5 PAY to be profitable
PRAY without the R(right)
6 DUBAI Gulf state
I could name dozens!, But this is DUB plus A, and (electrical) current I.
7 CONTACT Meeting
An unusual one, in that most take minutes and waste hours. Simple enough: the abbreviation CONT. plus ACT, to do something. The very idea.
8 BASKETRY hamper construction.
The ? covers the DBE well enough, and this is a well-concealed definition. Risk is BET, Demand ASK, and railway the conventional RY. Only ASK is “limited” by BET
13 SIGHT READER gifted musician
I can just about do this in choral music, but those who can do it reading and playing as many as 10 lines of music simultaneously are a special breed, and justify the “gifted” tag. An anagram of HEAD REGISTER, with one of the repeated notes (there’s setter generosity!) in this case an E, missing.
15 EXTROVERT (someone who is all) for socialising
Go out provides EXIT, from which the 1 is surgically removed. It’s then placed with ROVER for wanderer, and T(ime)
16 STITCH UP Darn situation
The more whimsical of two definitions, the rest of the clue being the other one.
18 AWKWARD difficult to deal with
Allways thought this a strange looking word. A W(ee)K is placed on WARD, an NHS location (corridor doesn’t fit).
19 OVERALL umbrella
Adjectival again here, as in organisation. Completely finished is ALL OVER. Swap the parts, like it says
20 SMOKER One who cures (bacon, etc)
Rather tidily produced by the outside letters of S(ickroo)M O(utbrea)K and E(lixi)R
22 INDIA area of dense population
Obviously some of it is, otherwise the number wouldn’t be 1.252 billion. But I bet there’s some pretty sparse bits too. INDIA is the NATO alphabet successor to Hotel.
25 RUT routine one finds boring
Right at the end, our “hidden” of the day, tRUTh
Is INDIA behind HOTEL or in front of it, assuming, as we do, we look from left to tight?

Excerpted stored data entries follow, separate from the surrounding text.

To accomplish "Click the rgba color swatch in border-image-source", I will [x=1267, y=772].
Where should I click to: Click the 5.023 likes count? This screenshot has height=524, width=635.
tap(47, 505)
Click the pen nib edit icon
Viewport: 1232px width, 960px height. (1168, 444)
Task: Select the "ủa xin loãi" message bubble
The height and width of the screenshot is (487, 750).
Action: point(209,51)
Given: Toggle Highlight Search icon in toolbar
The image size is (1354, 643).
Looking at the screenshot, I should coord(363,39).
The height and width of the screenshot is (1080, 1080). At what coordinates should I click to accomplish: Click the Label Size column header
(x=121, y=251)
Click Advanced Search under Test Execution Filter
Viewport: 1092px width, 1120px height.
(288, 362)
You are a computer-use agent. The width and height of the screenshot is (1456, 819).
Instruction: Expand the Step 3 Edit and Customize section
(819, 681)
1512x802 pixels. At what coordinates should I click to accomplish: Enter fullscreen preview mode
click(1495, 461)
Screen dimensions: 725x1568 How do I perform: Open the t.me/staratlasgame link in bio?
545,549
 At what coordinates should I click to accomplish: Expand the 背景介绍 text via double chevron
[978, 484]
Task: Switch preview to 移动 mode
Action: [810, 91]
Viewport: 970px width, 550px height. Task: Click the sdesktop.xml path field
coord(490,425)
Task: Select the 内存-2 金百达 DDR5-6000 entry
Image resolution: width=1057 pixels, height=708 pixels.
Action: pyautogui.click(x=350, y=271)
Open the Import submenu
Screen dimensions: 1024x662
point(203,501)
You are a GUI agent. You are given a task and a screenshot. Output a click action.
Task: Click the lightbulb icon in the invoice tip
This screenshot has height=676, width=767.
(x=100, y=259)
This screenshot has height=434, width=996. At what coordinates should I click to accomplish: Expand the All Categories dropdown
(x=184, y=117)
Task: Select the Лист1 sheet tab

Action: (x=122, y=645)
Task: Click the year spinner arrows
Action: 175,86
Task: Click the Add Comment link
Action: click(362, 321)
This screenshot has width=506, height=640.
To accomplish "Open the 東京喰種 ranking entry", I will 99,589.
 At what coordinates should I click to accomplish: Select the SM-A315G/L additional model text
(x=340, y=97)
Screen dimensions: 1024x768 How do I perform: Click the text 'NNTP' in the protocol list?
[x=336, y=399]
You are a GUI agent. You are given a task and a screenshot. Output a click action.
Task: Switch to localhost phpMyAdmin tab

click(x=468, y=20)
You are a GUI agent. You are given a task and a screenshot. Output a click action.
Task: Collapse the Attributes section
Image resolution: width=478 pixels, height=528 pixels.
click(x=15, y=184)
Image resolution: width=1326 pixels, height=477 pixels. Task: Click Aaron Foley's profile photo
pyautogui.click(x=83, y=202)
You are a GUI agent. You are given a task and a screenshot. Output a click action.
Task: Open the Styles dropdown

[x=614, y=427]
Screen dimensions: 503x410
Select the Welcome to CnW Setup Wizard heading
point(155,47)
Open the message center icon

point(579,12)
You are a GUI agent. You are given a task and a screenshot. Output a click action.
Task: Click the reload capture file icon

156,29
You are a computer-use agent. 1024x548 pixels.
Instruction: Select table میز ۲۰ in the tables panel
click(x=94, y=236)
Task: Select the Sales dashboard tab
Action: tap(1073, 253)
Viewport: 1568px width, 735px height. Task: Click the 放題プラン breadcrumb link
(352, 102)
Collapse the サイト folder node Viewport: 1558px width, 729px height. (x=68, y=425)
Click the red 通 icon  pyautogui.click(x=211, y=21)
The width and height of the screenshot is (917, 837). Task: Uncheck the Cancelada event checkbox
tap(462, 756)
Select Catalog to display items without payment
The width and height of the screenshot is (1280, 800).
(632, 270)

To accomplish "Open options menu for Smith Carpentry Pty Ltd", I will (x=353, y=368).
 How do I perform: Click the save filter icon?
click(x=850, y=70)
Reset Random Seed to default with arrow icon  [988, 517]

Whereas India comes after Hotel.
“Golf” is behind it.
COD to SMOKER because I took a while to spot it.
17ac was pretty popular a couple of hundred years ago, for which I’m eternally grateful!
Interesting paradox raised by Mct re 22dn!
40mins, so probably about average for me. All parsed as I went along, except for SMOKER, where, like McT, I was puzzled at where the SMOK bit came from.
The bit that held me up most at the end was COVERING, think I had a bit of a block there.
The SE and NW corners took me the most time, with the SE cracking when I made the leap from curing to food preparation. LOI was SERGE with a little hesitance as I thought the say might be a ‘sounds like’ indicator which made me think it could be SURGE. I didn’t think that looked right for the material though and thankfully my instinct was correct.
Edited at 2015-04-30 03:51 pm (UTC)
n…(loosely) a sociable, outgoing, lively person
adj of or characteristic of an extrovert –
I think it will do. Indeed, I think it rather a good clue, with its push in the opposite direction to the true solution. “One lost wanderer with little time for socialising” is just about the antithesis of “extrovert”, yet once you detach the definition properly from the wordplay, it works just fine
Edited at 2015-04-30 01:00 pm (UTC)
*I think I meant paradigm. Or possibly paragon.
I spend a ridiculous amoung of time at the end trying to justify SHAPELESS for 3dn but eventually came to the conclusion that such an otherwise excellent puzzle wouldn’t contain such a half-baked cryptic definition clue, at which point light finally dawned.